• OBJETIVO DEL EJERCICIO:
Según el texto sobre la universidad española, ¿a qué se compara la multiplicación de los subproductos del sistema?

• TEXTO PARA REVISAR:

▬▬▬▬▬▬

Antiguamente, el ejercer de profesor universitario era sinónimo de alta capacidad, formación y esfuerzo. La tantas veces denostada Universidad española del franquismo dio como frutos enormes pensadores, catedráticos respetados internacionalmente y alumnos brillantes que, tras su periplo educativo, se convirtieron en grandes profesionales. Para llegar a ser profesor universitario, el candidato había de pasar por una serie de pruebas selectivas que demostraban, como en cualquier oposición estatal, sus conocimientos y capacidades. Hoy en día, los principios de mérito y capacidad que recoge la Constitución española se ven constantemente burlados por Comisiones de selección puestas a dedo, en lugar de por sorteo, perfiles a la medida del candidato amigo y unas leyes que impiden a los Tribunales entrar en las valoraciones de esas Comisiones, a veces surrealistas, al amparo de la denominada “discrecionalidad técnica” que, en realidad, es pura arbitrariedad. Es así, bajo el paraguas de esa protección jurídica al mediocre y en este escenario de pasividad -cuando no connivencia- judicial, nacida de la presión de la izquierda y de la pasividad de la derecha, como pudieron llegar a ser profesores insignes personajes como Monedero, Errejón o Iglesias, entre muchos otros.

Pero el problema de fondo es que los subproductos del sistema se multiplican como las cabezas de la hidra de Lerna. Porque cada profesor universitario que imparte su doctrina en una politizada clase, multiplica por 50 sus efectos, ofreciendo, además, un carguito al alumno “aventajado” que es capaz de tragar sin rechistar durante 4 o 5 años, cobrando una beca y defendiendo su Tesis doctoral frente a un tribunal de amiguetes nombrado, cómo no, también a dedo. Por el contrario, el que se intenta resistir, es tachado de retrógrado, poco progresista, y nunca conseguirá llegar a nada, pues le pondrán mil obstáculos en el camino.

Poco o nada queda de los proyectos que se desarrollaron durante el régimen de Franco y que condujeron a logros como la creación de las Universidades laborales -pieza clave para encontrar salidas profesionales a personas con pocos recursos-, una enseñanza rigurosa en las aulas, un nivel de exigencia que aseguraba la capacidad del Licenciado, unos profesores que educaban en las materias que les correspondían y no perdían el tiempo en burdas “investigaciones” subvencionadas por puro amiguismo, o una libertad de cátedra que, en contra de lo que se cree, se podía ejercer con muchas menos presiones que en la actualidad, donde el disidente de lo progre es automáticamente marcado. Así, no nos puede extrañar que no haya ninguna Universidad española entre las 300, 500 o 1000 primeras del mundo, según el ranking que se elija.

▬▬▬▬▬▬

• ENTRADAS DEL CONJUNTO:
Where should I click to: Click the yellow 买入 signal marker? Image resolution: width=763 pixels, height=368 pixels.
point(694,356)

▬▬▬▬▬▬

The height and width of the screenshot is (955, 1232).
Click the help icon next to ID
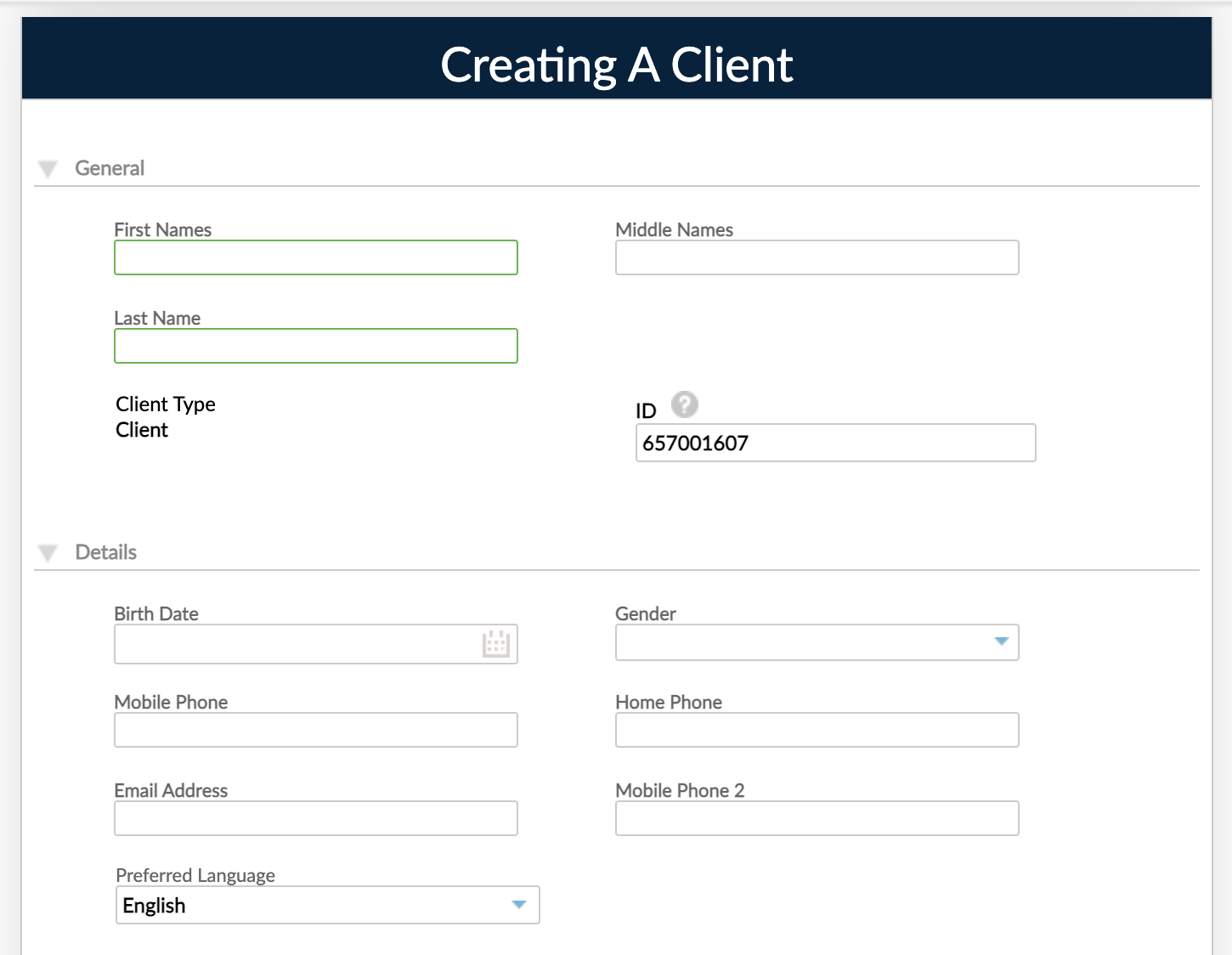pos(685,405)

▬▬▬▬▬▬

• RESPUESTA ESPERADA:
A las cabezas de la hidra de Lerna.